Wednesday, 5 August 2009

Are markets moral?

Well, of course they are! Why? Because WE are moral beings. It´s actually as simple as that. Anti-capitalists and socialists always talk about the greed of capitalism. Well, this "greed" is actually better described as self-interest. Capitalism is the best available platform where an individual can most efficiently pursue his or her happiness.
You might now be thinking that this leads to a society build on selfishness and not caring for our fellow human being, but this is not the case! Because through evolution, our best self interest is almost always dependent on the best possible outcome for others, mainly those in our closest circle.

Many of us have imagined, at one point or another, what it would be like to win the lottery. We start fantasizing what we would do with the money. Now, ask yourself, has your imaginary actions with that money been strictly self-centered, so much that it excludes anyone else?

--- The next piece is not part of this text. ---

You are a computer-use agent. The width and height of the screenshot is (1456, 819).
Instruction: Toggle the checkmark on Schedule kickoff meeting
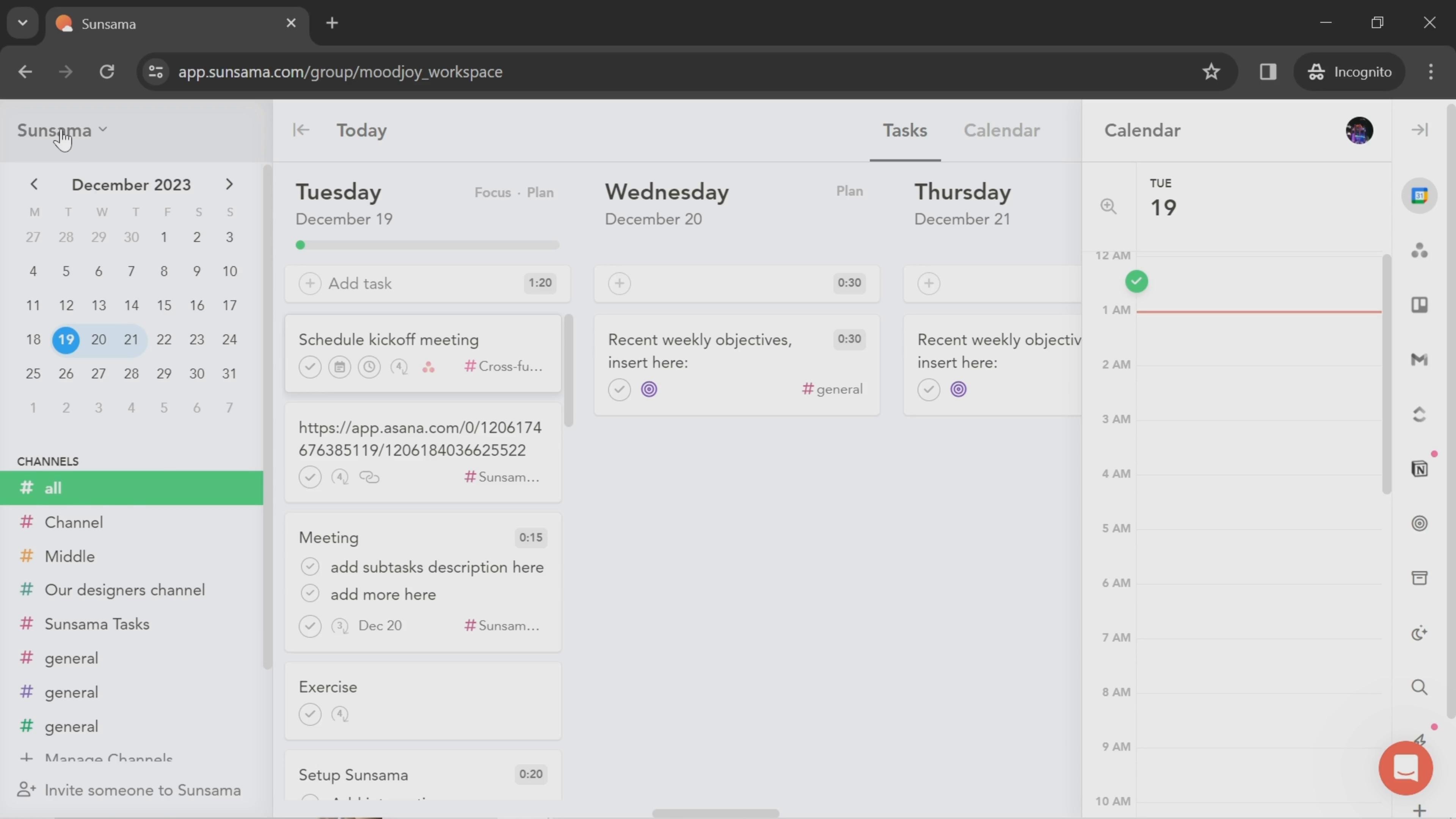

Of course not. You might imagine that you will buy a home for your mother, or that you´ll take your girlfriend on a cruise, or that you will build a amusement center for kids. Few of us, if any, would ever imagine to do things by ourselves, like an old Scrooge. Me being happy is dependent on those around me being happy.

This principle works in capitalism as well. For Bill Gates to gain the most possible wealth, Microsoft has to deliver the best possible software at the least possible cost for the consumers. Thanks to a competitive market, he is forced to do so, since the people who would provide him with the wealth could otherwise turn to his competitors. It is by keeping the consumers, you and me, happy by providing the best product at the least possible cost, that Bill Gates can be as wealthy as he is. His self-interest is therefore dependent on our happiness.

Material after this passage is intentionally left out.